2

I am using WebBrowser to render javascript on webpages to scrape the rendered source code, but after several page loads, the CPU usage spikes to 100% as well as the number of threads.

I'm assuming that the threads are not closing properly once the webpage has been rendered. I am trying to open the browser, extract the source code, and then close the browser and move to the next page.

I am able to get the rendered page, but this program doesn't make it very far before getting bogged down. I tried adding wb.Stop() but that didn't help. The memory doesn't seem to be the problem (stays at a constant 70% or so).
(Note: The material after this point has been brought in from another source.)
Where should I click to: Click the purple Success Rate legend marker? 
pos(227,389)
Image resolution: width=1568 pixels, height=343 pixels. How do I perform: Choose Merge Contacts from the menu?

Here is my source code. using System; using System.Collections.Generic; using System.Linq; using System.Text; using System.Threading.Tasks; using System.Windows.Forms; using System.Threading;

namespace Abot.Demo
{
    // Threaded version
    public class HeadlessBrowser
    {
        private static string GeneratedSource { get; set; }
        private static string URL { get; set; }

        public static string GetGeneratedHTML(string url)
        {
            URL = url;

            Thread t = new Thread(new ThreadStart(WebBrowserThread));
            t.SetApartmentState(ApartmentState.STA);
            t.Start();
            t.Join();

            return GeneratedSource;
        }

        private static void WebBrowserThread()
        {
            WebBrowser wb = new WebBrowser();
            wb.Navigate(URL);

            wb.DocumentCompleted +=
                new WebBrowserDocumentCompletedEventHandler(
                    wb_DocumentCompleted);

            while (wb.ReadyState != WebBrowserReadyState.Complete);
                //Application.DoEvents();

            //Added this line, because the final HTML takes a while to show up
            GeneratedSource = wb.Document.Body.InnerHtml;

            wb.Dispose();
            wb.Stop();
        }

        private static void wb_DocumentCompleted(object sender,
            WebBrowserDocumentCompletedEventArgs e)
        {
            WebBrowser wb = (WebBrowser)sender;
            GeneratedSource = wb.Document.Body.InnerHtml;
        }

    }
}

Any suggestions would be appreciated.

Thanks.

Pankaj Makwana
  • 3,030
  • 6
  • 31
  • 47
JBaczuk
  • 13,886
  • 10
  • 58
  • 86
  • When a web browser turns my PC into a toaster it's usually the fault of runaway JavaScript. (Some Flash plug-ins have been culprits too.) Make sure your JS is doing what it needs to by stopping when you abandon the page. – Paul Sasik May 20 '14 at 20:34
  • Is this a WPF application, a winform application, an application with no UI whatsoever, or what? – Servy May 20 '14 at 20:37
  • @Servy: I see `using System.Windows.Forms;` at the top of the file so unless the OP did something weird with the project it's probably WinForms. – Paul Sasik May 20 '14 at 20:44
  • @PaulSasik That is to access the `WebBrowser` class itself. It's a question of whether this is the only winform code in his project or whether this is one small piece of an actual windows forms application. – Servy May 20 '14 at 20:45
  • I am testing it by running it in a console, but I am actually trying to run it in an MVC project. – JBaczuk May 20 '14 at 20:47

1 Answers1

1

WebBrowser is specifically designed to be used from inside a windows forms project. It is not designed to be used from outside a windows forms project.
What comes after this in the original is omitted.